Or, how not to be a good blogger.
I used to have to stop myself from posting every day. Not from physical exhaustion—I was in high school when I started, so I was secretly blogging without my parent’s knowledge, waiting until 2 a.m. to make a cup of instant coffee and tip-toeing down to the basement with my HP laptop to tip-tap-type away. At the time, that secret was exhilarating: it was my secret life, and I was a double agent: Student by day, fashion blogger by night.
I wasn’t scared of my parents finding out about me writing on the internet (it’s a scary thing for them, still); I was afraid of creative exhaustion and seeming a little too eager; therefore amateur. I wanted to be sophisticated. Chic. All in an effort to sound older than a 16-year-old who wrote online instead of studying for the SATs.
Two diplomas and two domains later, I’m celebrating my 10th blog-versary.
I use “celebrating” loosely. There’s no champagne involved, no big announcement for you to happen upon at the end of the post. And though it’s no milestone worthy of Moët (I almost forgot about it, to be perfectly honest) it’s worth acknowledging at a personal level. And at a cultural level too, I suppose, if you want to make a reference to how the digital landscape has evolved and blogging has been rendered archaic by vlogging (same concept, different medium—but that’s another thought for another day).
A decade is a lot of time. A significant amount, by typical standards, but mainly, this blog-versary is but a major marker of the time gone by. A signifier of who I was nearly a decade ago versus who I am now. Time is money. Time is everything—and it’s flown by so quickly that I have to hit pause and remind myself to live a little. Breathe. Remember the girl who started up on Blogger (RIP) all those years ago.
ABC isn’t the same space it was five years ago. Eight years ago, I blogged under a completely different name: La Couturier, something I coined when my francophilia was at an all-time high and I was obsessed with fashion. The incorrect pairing of “la” and “couturier” was intentional—a cheeky callout of the unfair gender discrepancy in the haute couture and fashion sphere that was dominated by men designing for women. I didn’t call myself a feminist then; I barely knew what the word meant. Little did I know, though, that this self-created string of two words—“la couturier”—would be a primitive (but vital!) precursor to the issues that now preoccupy my thoughts.

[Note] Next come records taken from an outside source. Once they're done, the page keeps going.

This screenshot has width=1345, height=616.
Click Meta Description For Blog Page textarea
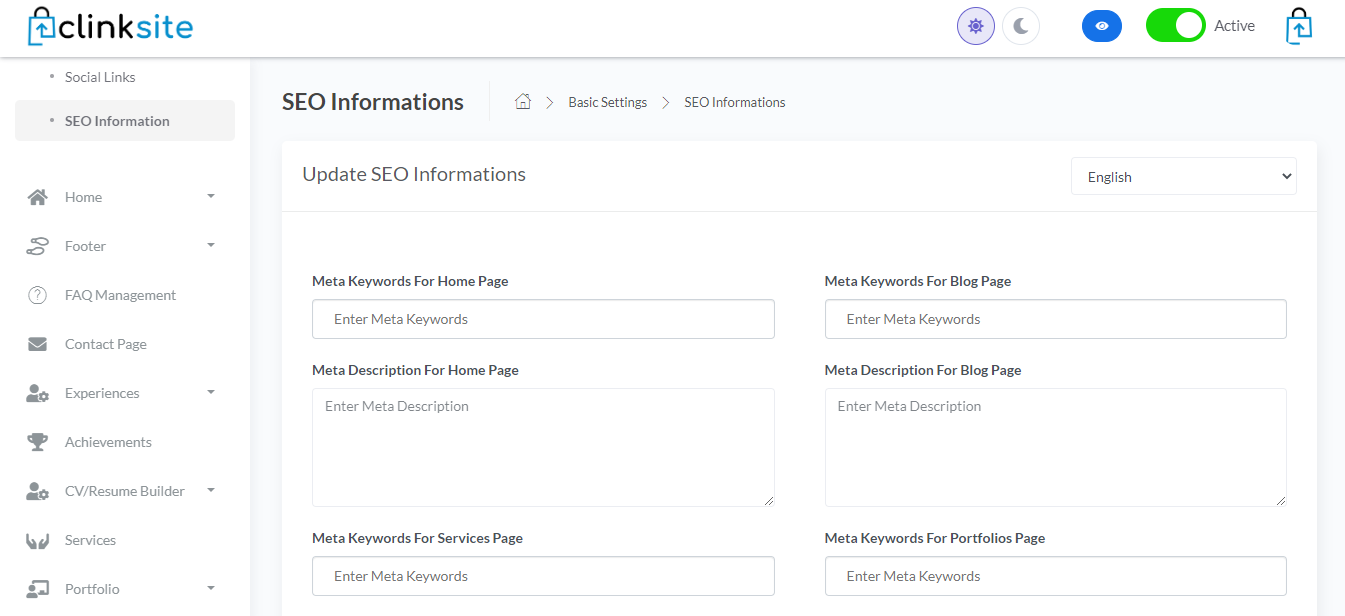1055,447
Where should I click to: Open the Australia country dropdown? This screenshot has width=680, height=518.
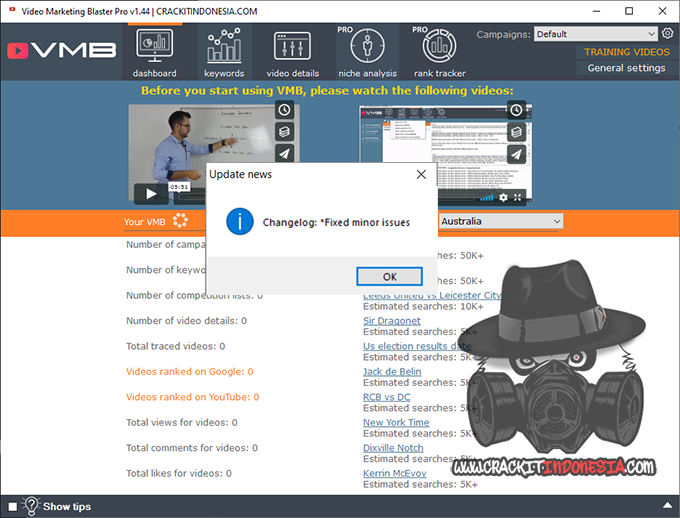tap(500, 221)
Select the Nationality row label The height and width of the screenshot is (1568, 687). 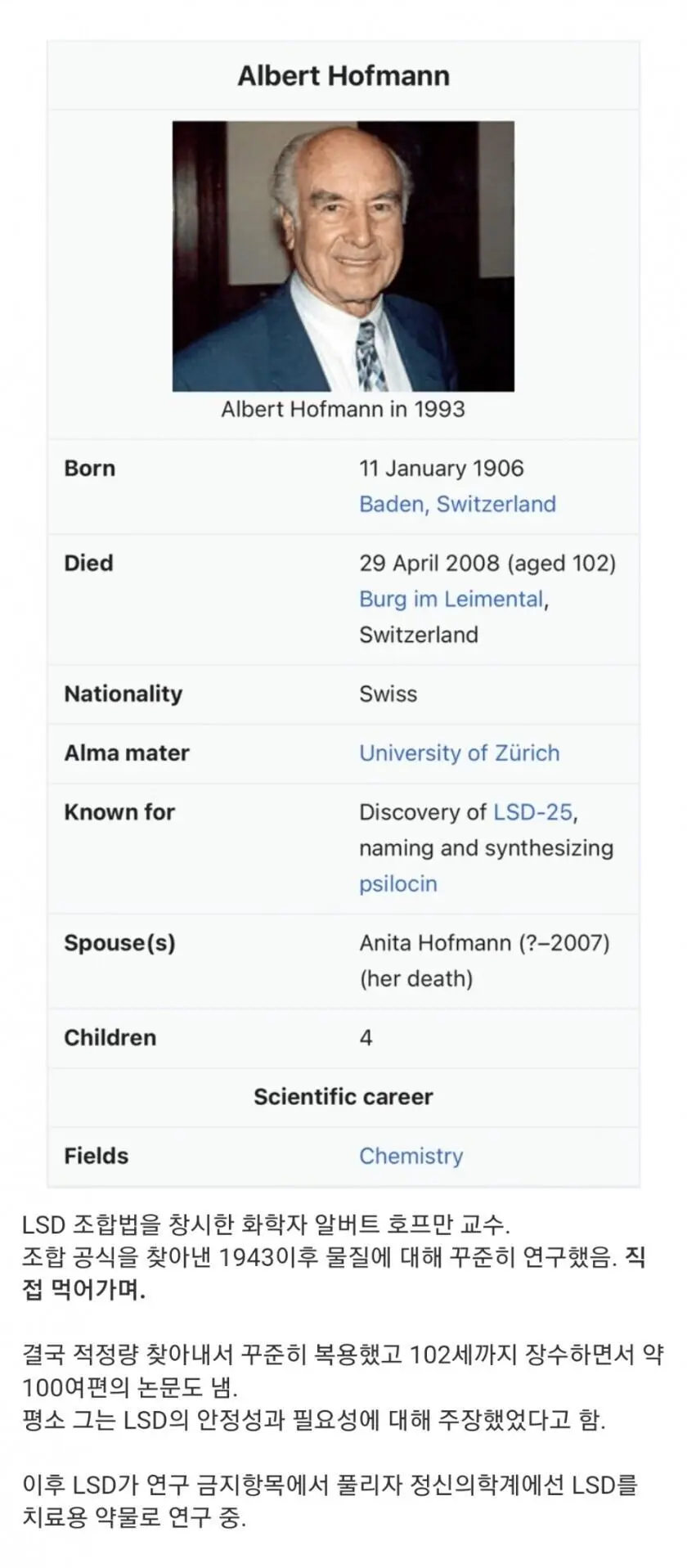point(123,694)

After a few years writing anonymously under “La Couturier,” I outgrew the space. I re-branded, learned how to code, then finally revamped it to what it is now. I went from writing “How to Be Fabulous” (cringe) and being selected as one of 20 bloggers selected to write for POP Magazine to this. The change has been palpable throughout the decade, and still I’m restless, never satisfied. I feel another facelift brewing. Keep your eyes peeled.

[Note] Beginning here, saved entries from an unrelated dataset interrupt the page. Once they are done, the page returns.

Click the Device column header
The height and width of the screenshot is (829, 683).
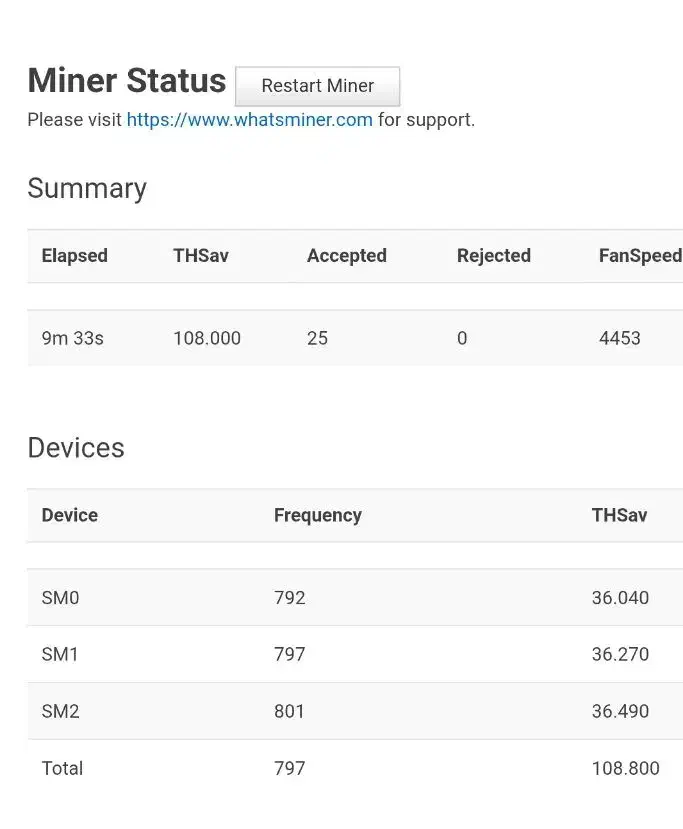[x=70, y=516]
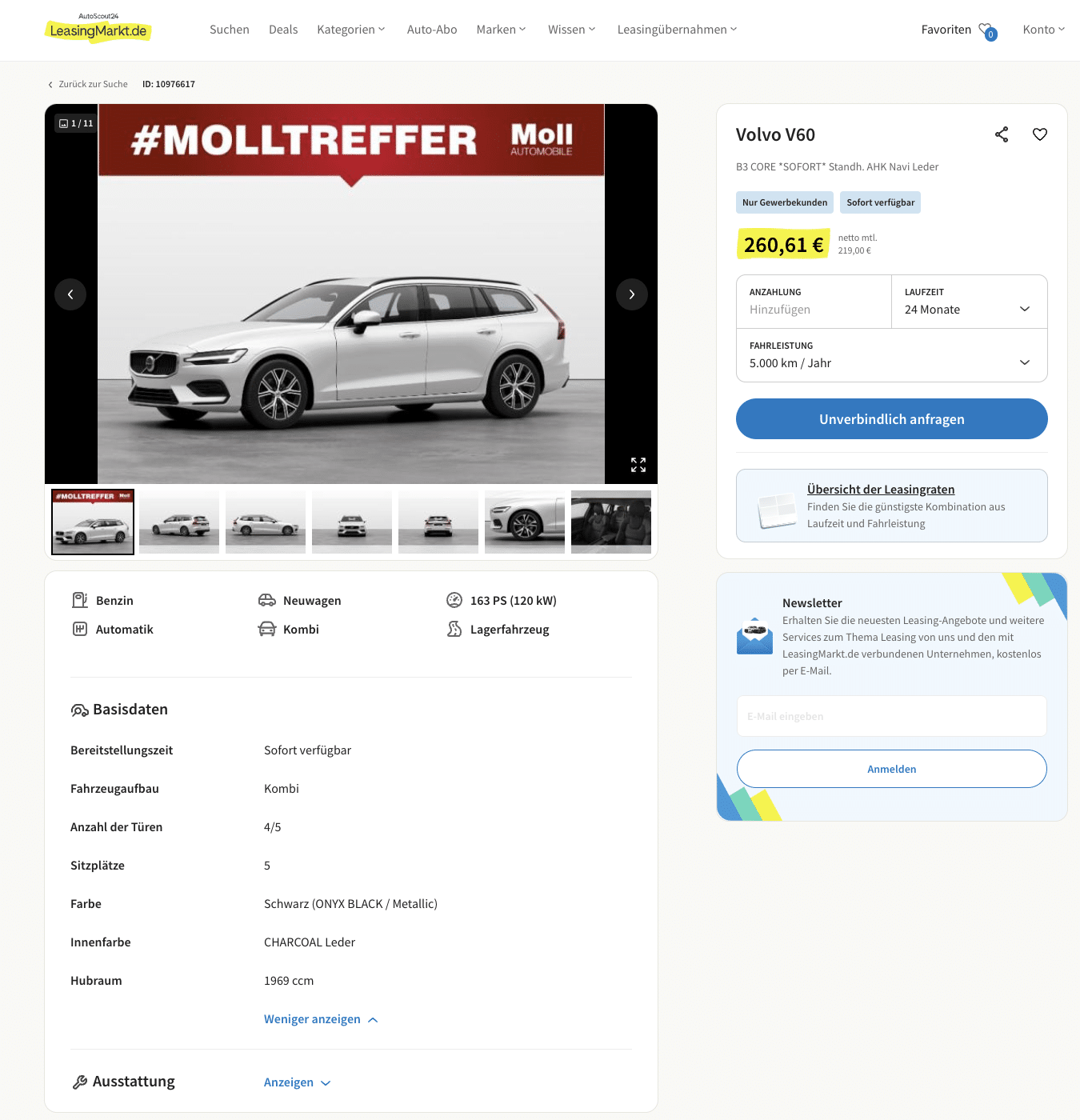Viewport: 1080px width, 1120px height.
Task: Click Unverbindlich anfragen button
Action: click(x=892, y=419)
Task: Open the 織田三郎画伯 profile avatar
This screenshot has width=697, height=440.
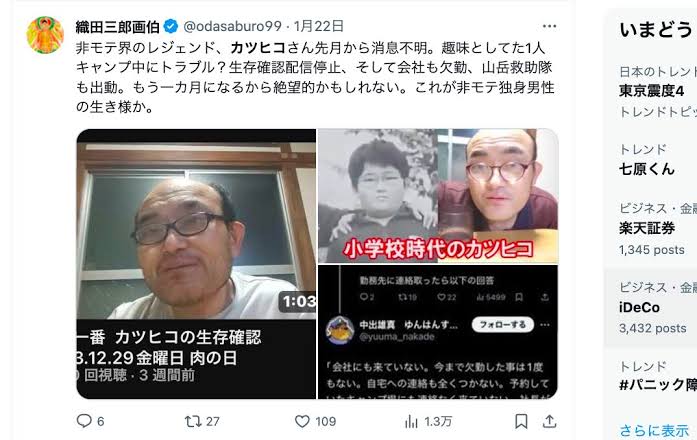Action: [45, 35]

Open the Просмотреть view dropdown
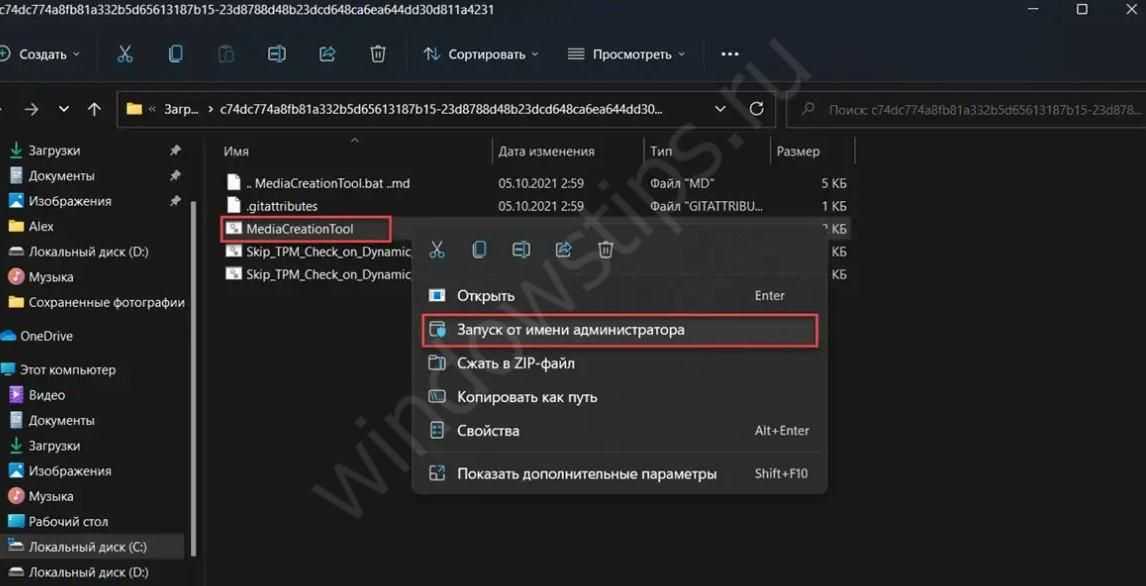[x=626, y=54]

The marketer in me would disapprove of all those changes and migrations—which without doubt has been the overarching cause behind the major drop in stats—but seeing as this blog has become a reflection of my self, it would’ve been stifling, deadening even, had I been resistant to transformation. Resistant to starting over, tabula rasa. After all: A trapeze artist cannot swing from one bar to another without letting go of the other, as They say, just as one must release the old in order to fully embrace the new. One never ignores the sage words of the omniscient They.

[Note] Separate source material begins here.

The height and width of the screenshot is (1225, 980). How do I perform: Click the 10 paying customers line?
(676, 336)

It’s not to say I don’t miss the old me—the drive, the enthusiasm (excessive at times), the writing, even—because I do. I’ve lost that voice along the way. My essays have since been trained into whittled-down, byte-(ha)-sized lists. I’ve become irresponsible with my posting “schedule.” I’m writing less, complaining more. But despite everything, this sporadically-posting limbo has never been more honest. At the core of it all, ABC has been an accurate representation of my state of mind. I’m figuring out who I am. I’m figuring out what’s next and more important, what feels right.
TL;DR: We don’t need to celebrate this anniversary; I only ask that if you feel like sticking around, please be patient with me as I figure out where I go next.
I hope you continue to stay along for the ride.
. Â . Â .
Yours truly,
Kim
Your turn. Thoughts?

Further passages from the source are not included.